The Controversy over the NBD and Monographic Circulation

Ravichandra Rao (1982; 1988) dedicated his doctoral dissertation at Western Ontario to testing probability distributions against data from the automated circulation systems of six large Canadian academic libraries. These data sets covered circulation periods lasting from 1 academic year for the University of Guelph up to 11 academic years for the University of Saskatchewan. Ravichandra Rao tested no less than 17 probability distributions against 203 document frequency distributions and 200 user frequency distributions for different types of user populations. In both cases he found the NBD to be the best probability distribution for both theoretical and practical reasons. The full NBD fit 92 (45.3%) of the 203 document distributions tested at the 0.01 level, and the truncated NBD fit 102 (51.0%) of the 200 user distributions tested at the 0.01 level. In line with the work of Tague and his own work on scientific productivity, Ravichandra Rao located the causal process of the NBD in the success-breeds-success phenomenon.

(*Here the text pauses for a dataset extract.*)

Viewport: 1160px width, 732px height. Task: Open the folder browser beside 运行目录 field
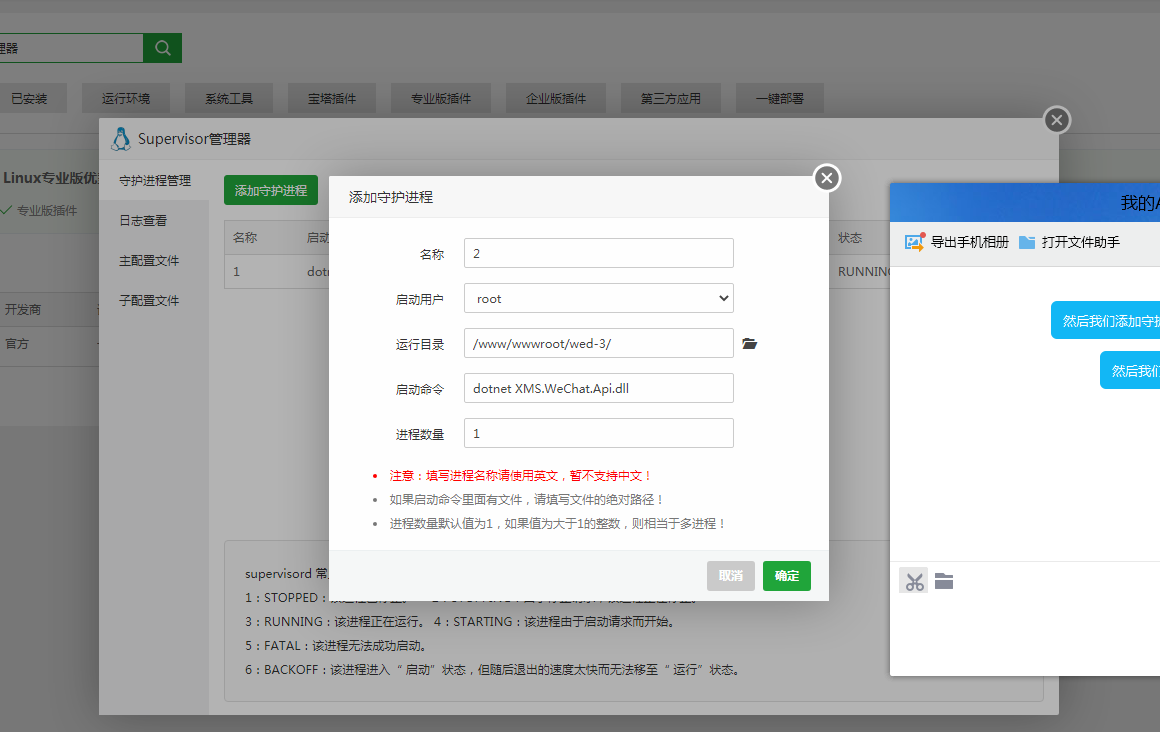[x=750, y=343]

Most interestingly, Ravichandra Rao found that in the majority of cases the NBD did not fit the document distributions from undergraduate populations. Undergraduates may be considered a preparadigmatic population in the Kuhnian sense. Therefore, this finding of Ravichandra Rao corroborates the conclusion of Kochen, Crickman, and Blaivas (1982) that a certain level of knowledge and consensus is necessary for the NBD to form. It also corroborates Metz (1983, 81) that knowledge of an undergraduate's major was significantly less predictive of the library materials the undergraduate would borrow than knowing the departmental affiliation of a faculty or graduate student borrower.

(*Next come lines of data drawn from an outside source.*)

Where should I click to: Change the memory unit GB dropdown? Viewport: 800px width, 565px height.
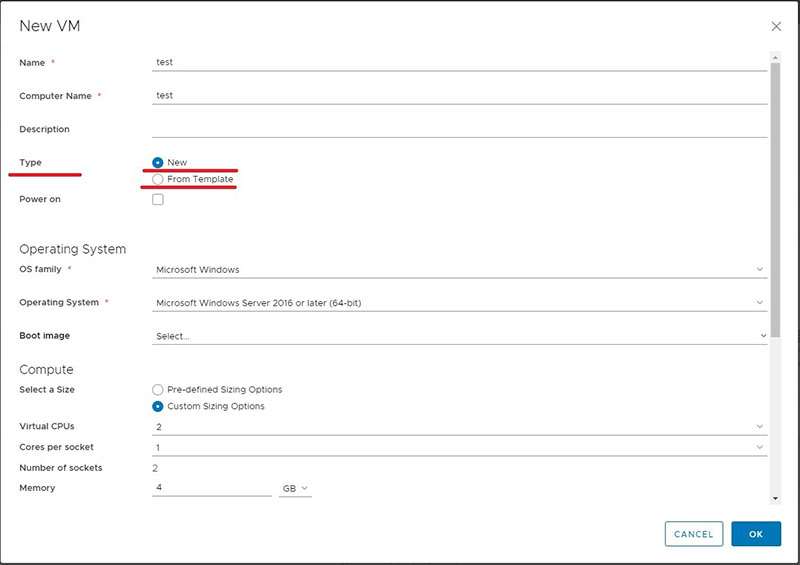click(x=295, y=488)
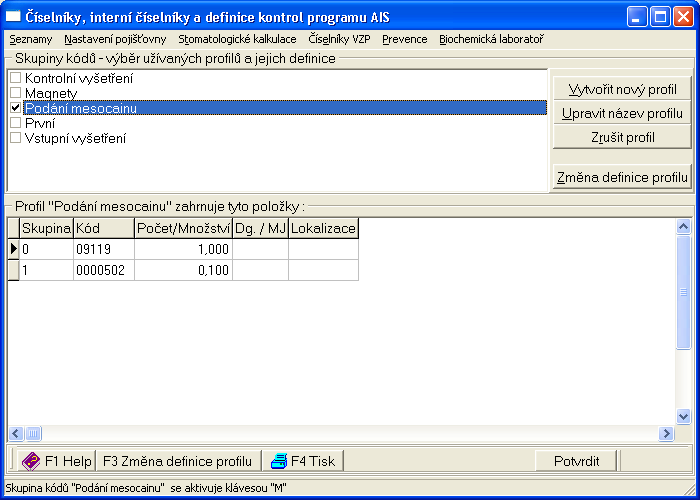Open the Biochemická laboratoř menu
700x500 pixels.
tap(491, 39)
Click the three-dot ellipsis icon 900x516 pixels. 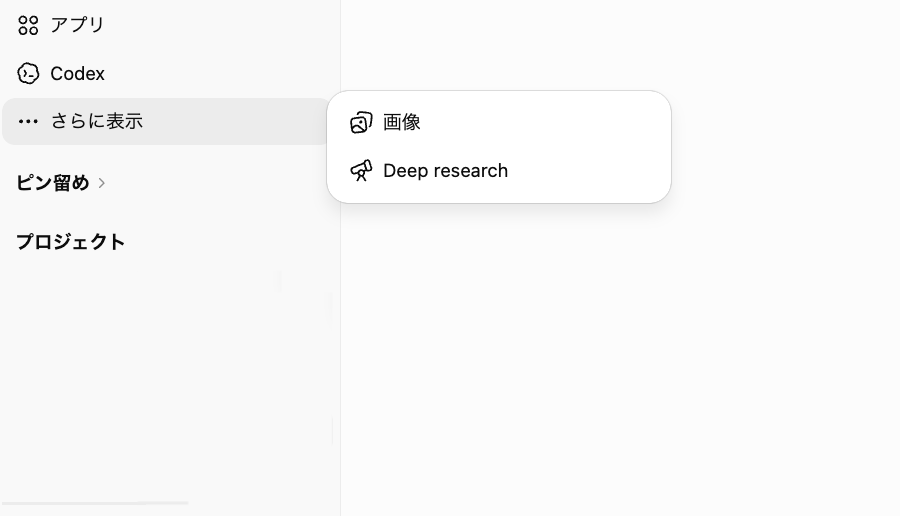coord(28,121)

However, the application of the negative binomial to library circulation data is chiefly associated with the name of Burrell at the Department of Mathematics Statistical Laboratory of the University of Manchester. Burrell developed his model in a series of papers over the years (Burrell 1980, 1982; Burrell and Cane 1982; Burrell 1985, 1986, 1987, 1988). His motivation was the appearance in Great Britain in 1976 of the Atkinson Report, in which the principle was set forth that the assessment of future university library building requirements should be based on the concept of the "self-renewing" library, i.e., a library that is limited in size in which after a certain point material should be removed in proportion to the rate of acquisition. Burrell's aim was the development of a simple stochastic model that librarians could use to decide whether to purchase multiple copies or relegate stock, and he concentrated on monographic circulation at various university libraries in the Britain and the United States.

Burrell decided upon the gamma-Poisson NBD, finding that it approximated Trueswell's 80/20 rule in certain cases (Burrell and Cane 1982, 460) . Although he was aware of Feller's conundrum through the work of his collaborator Cane (Burrell and Cane 1982, 450), he deliberately chose to emphasize the processes of inhomogeneity in contrast to Ravichandra Rao, who based his work on the principle of contagion. As Burrell's model emerged in the mid-1980s, it consisted of three basic tenets. First, the borrowing of individual monographs is a Poisson process with a rate that varies from item to item. Second, the different borrowing rates of the individual monographs is described by a desirability distribution, which is the gamma function. And third, the aging of the desirability occurs exponentially at the same rate for all monographs, which results in fairly stable distributions over time, with a permanent and growing zero class, because certain monographs have zero desirability to begin with (Burrell 1985, 1986, 1987). It is interesting to note that in his analysis of monographs Burrell mathematically modeled on the basis of one side of Feller's conundrum, inhomogeneity, what Bensman (1985b, 24–26) deduced at about the same time in his study of journals as a logical consequence of the operation of the double-edged Matthew Effect, itself a reflection of the other side of Feller's conundrum, contagion, i.e., stable distributions of library usage over time with a large zero class.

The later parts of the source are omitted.